Du client au consommateur : l'évolution du lien marchand chez Casino (1898-1960)
Carte blanche aux éditions du CTHS
Le succursalisme prend son essor dans un pays de plus en plus industrialisé et urbain, quand l'exode rural conduit les familles paysannes à abandonner les pratiques ancestrales d’autoconsommation. Le marché devient la condition de la survie : les citadins entretiennent un lien de dépendance quotidien aux commerçants. L’essor de la chaîne succursaliste Casino repose pour sa part sur une politique de fidélisation de la clientèle. Les circulaires adressées par le siège stéphanois aux gérants des succursales, implantées dans tout le sud-est de la France, permettent de reconstituer cette stratégie commerciale. Ces archives exceptionnelles montrent la volonté de la direction d’établir une relation marchande personnalisée entre vendeurs et acheteurs. Le « travail émotionnel » (Hochschild) attendu des gérants passe par l’adoption du sourire commercial ; il invite à poser la question du paradoxe de l’« amitié commerciale ». La direction de Casino instille également un flux continu de primes, diffusées sous forme de cadeaux échangés contre des tickets selon des modalités relativement complexes.
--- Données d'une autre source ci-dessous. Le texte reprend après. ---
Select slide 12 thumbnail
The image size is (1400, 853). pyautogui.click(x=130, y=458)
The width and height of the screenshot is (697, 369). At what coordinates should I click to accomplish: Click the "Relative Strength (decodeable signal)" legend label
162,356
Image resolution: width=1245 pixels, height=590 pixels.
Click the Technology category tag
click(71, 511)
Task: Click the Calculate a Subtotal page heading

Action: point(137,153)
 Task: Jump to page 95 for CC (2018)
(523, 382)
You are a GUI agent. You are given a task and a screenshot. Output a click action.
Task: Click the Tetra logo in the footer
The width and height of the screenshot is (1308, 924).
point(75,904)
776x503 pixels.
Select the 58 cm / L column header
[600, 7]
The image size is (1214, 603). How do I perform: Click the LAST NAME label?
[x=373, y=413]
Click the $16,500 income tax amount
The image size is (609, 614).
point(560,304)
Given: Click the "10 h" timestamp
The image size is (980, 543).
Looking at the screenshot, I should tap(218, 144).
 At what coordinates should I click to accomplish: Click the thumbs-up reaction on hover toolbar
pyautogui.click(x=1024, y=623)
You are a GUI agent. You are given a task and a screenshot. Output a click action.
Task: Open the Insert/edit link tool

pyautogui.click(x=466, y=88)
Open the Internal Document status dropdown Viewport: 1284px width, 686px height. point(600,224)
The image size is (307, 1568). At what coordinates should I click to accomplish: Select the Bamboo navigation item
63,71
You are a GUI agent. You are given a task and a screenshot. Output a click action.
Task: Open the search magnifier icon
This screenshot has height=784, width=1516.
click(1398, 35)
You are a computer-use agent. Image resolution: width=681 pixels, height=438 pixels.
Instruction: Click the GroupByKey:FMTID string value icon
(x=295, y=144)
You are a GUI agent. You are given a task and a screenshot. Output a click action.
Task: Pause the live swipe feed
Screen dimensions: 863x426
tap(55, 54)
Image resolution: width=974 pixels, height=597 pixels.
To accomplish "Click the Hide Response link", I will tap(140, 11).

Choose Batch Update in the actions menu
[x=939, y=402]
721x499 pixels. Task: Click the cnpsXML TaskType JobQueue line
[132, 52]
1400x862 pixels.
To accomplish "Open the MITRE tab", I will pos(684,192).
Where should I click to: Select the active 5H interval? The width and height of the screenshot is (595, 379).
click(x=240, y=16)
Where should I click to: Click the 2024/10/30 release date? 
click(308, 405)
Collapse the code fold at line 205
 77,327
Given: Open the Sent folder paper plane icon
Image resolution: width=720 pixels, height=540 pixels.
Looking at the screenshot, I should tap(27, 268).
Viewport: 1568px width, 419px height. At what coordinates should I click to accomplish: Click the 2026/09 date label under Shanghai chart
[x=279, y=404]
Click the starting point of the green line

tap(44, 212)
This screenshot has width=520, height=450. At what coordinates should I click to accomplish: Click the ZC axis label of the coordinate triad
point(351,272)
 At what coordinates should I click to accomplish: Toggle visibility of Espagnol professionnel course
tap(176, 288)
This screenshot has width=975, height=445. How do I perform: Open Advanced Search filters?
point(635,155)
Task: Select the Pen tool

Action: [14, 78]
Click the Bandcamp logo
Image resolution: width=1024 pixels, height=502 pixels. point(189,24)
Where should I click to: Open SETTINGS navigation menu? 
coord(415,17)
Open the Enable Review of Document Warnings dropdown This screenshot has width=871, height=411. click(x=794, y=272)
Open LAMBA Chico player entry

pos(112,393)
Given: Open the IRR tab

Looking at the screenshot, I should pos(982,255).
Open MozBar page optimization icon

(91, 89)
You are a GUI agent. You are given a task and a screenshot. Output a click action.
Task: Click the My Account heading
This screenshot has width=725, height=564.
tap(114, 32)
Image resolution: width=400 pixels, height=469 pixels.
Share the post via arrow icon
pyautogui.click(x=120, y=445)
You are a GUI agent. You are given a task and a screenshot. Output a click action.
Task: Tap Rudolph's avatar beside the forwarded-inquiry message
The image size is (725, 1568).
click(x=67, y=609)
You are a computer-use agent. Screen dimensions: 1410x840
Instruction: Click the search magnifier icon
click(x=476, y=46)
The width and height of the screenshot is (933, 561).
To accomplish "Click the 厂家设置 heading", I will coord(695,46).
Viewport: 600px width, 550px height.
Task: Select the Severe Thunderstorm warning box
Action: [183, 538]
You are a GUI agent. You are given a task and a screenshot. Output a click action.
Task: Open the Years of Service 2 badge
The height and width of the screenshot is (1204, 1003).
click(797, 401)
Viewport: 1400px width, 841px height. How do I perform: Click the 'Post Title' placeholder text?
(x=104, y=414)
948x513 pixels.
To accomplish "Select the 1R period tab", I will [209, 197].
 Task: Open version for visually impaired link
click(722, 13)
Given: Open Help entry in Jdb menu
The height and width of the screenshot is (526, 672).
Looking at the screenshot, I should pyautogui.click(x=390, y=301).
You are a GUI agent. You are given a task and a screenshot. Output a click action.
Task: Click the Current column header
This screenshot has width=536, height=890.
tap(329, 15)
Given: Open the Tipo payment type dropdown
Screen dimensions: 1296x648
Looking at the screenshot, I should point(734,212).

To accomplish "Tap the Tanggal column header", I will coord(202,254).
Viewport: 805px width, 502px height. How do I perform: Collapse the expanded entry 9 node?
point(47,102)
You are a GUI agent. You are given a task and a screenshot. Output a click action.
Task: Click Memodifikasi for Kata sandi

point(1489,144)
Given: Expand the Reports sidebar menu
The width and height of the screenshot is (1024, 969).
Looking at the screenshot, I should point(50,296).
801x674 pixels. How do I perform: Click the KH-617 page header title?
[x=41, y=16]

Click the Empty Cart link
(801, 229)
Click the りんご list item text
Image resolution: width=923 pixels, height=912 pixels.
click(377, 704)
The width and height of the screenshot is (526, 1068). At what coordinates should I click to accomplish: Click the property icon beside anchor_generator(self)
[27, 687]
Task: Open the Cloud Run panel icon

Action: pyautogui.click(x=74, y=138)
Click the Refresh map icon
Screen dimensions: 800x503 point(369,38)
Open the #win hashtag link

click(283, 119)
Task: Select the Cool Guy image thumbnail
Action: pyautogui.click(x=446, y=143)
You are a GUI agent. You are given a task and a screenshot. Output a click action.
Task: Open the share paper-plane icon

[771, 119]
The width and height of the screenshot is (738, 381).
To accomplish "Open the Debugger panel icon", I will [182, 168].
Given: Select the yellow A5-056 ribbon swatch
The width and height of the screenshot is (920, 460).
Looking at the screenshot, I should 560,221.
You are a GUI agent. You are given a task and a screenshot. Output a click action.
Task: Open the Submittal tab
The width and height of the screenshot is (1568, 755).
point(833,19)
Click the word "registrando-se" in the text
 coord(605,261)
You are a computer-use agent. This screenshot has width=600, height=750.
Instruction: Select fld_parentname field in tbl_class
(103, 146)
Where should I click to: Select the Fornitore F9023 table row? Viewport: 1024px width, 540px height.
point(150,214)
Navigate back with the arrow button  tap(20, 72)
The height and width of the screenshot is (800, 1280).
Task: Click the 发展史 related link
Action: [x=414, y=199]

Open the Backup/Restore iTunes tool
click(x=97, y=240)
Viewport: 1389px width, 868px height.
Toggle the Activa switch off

Si la dépression des années 1930 marque l’apogée de cette politique, la période de rationnement et la contrainte de l’abonnement auprès des détaillants finissent durant l’Occupation par déséquilibrer la relation commerciale au détriment au client. A la Libération, l’interdiction des primes ainsi que l’introduction du libre-service tendent à desserrer cette dépendance devenue contrainte. L’ouverture du premier supermarché Casino, en 1960, inaugure une nouvelle étape dans l’histoire de la relation marchande.